サルパという生き物を知っていますか?
寒天質のぷるぷるとした体をもち、クラゲのような見た目をしています。しかし実際にはクラゲと全く異なる生きものです。
そんな彼らの不思議な生態を覗いてみましょう。
サルパの分類
サルパは脊索動物門尾索動物亜門タリア網サルパ目に分類される生きもののこと。こうみえてホヤに近い生き物です。
脊索動物門には魚類や哺乳類、鳥類や爬虫類など、背骨をもつ脊椎動物も含まれています。
ホヤやサルパは一見してクラゲなどと近しいように思いますが、実は我々脊椎動物のほうが分類は近いのです。
サルパの驚くべき生態
サルパは普段沖合の方で浮遊生活を送っており、南極から赤道まで幅広い海に生息しています。
筒状の体で前後に海水を取り入れる孔と海水を排出する孔があり、それをポンプのように交互に動かすことで泳ぐことができ、それと同時に体の内部にある粘液で植物プランクトンを主に濾過摂食しています。
つまり、ひとつの運動でふたつのことをやってのけているのです。
繁殖方法も特異的で、有性生殖と無性生殖を交互に繰り返して世代交代をします。

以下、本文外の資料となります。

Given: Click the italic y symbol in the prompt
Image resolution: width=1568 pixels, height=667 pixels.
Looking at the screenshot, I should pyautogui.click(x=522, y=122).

無性生殖では、芽生個虫という自分のクローンを作り、鎖のように繋がります。
種類によって繋がる方向が、縦だったり横だったり、円形・ジグザク、中にはらせん状に重なって大きな群体を作る種類もいます。そのクローンが今度は有性生殖をすることで数を増やしていきます。
そのサイクルも早く、まれに大発生して漁業に支障が出ることもしばしばあります。
サルパの主な種類
サルパは現在13属44種が確認されています。代表的なサルパの仲間を紹介します。
トガリサルパ

最も多く見られるサルパで、両端がとがっているのが特徴です。縦に芽生個虫を作り、細長くなっていきます。
単体では通常、1センチから5センチほどの大きさですが、まれに10センチを超える大型の個体が存在します。
モモイロサルパ

摂取したプランクトンの影響で体がピンクがかっていることから、この名が付きました。
横に芽生個虫を作っていく種類です。単体での大きさは5センチほどと小さめです。
オオサルパ

サルパの仲間のなかで最も大きくなる種類で、単体の大きさは数十センチにまでなり、ジグザクかつ2列に芽生個虫を作っていきます。
芽生個虫は四角く、有性生殖で生まれた個虫はコッペパンのような形をつぃています。排水孔に一対の尾状突起があることが特徴です。
サルパを利用する生き物たち
サルパはウミガメからマンボウまで幅広い生物に食べられており、海の生態系においても重要な立ち位置にいます。
ですが、中にはサルパを食べるだけでなく利用する生きものもいます。
タルマワシの仲間

タルマワシはサルパやクラゲを捕食し、外側の組織を自分の子供を育てるため、樽のようなゆりかごに作り変えます。
アミダコ

アミダコは身を守るためにオオサルパに寄生した後、それを乗りこなして外洋を旅する生態を持ちます。
それ以外の生態は、未だ謎に包まれています。
サンマ
秋の味覚として我々にとっても馴染み深いサンマですが、卵をサルパに産み付けることがあります。
先ほどのアミダコの写真をよくみると、サルパの周りにビーズのような粒々が巻き付いています。これがサンマの卵だと思われます。
サンマは海面に浮いている海藻などに卵を産みつける習性がありますが、そこにサルパが浮かんでいたのでしょうか。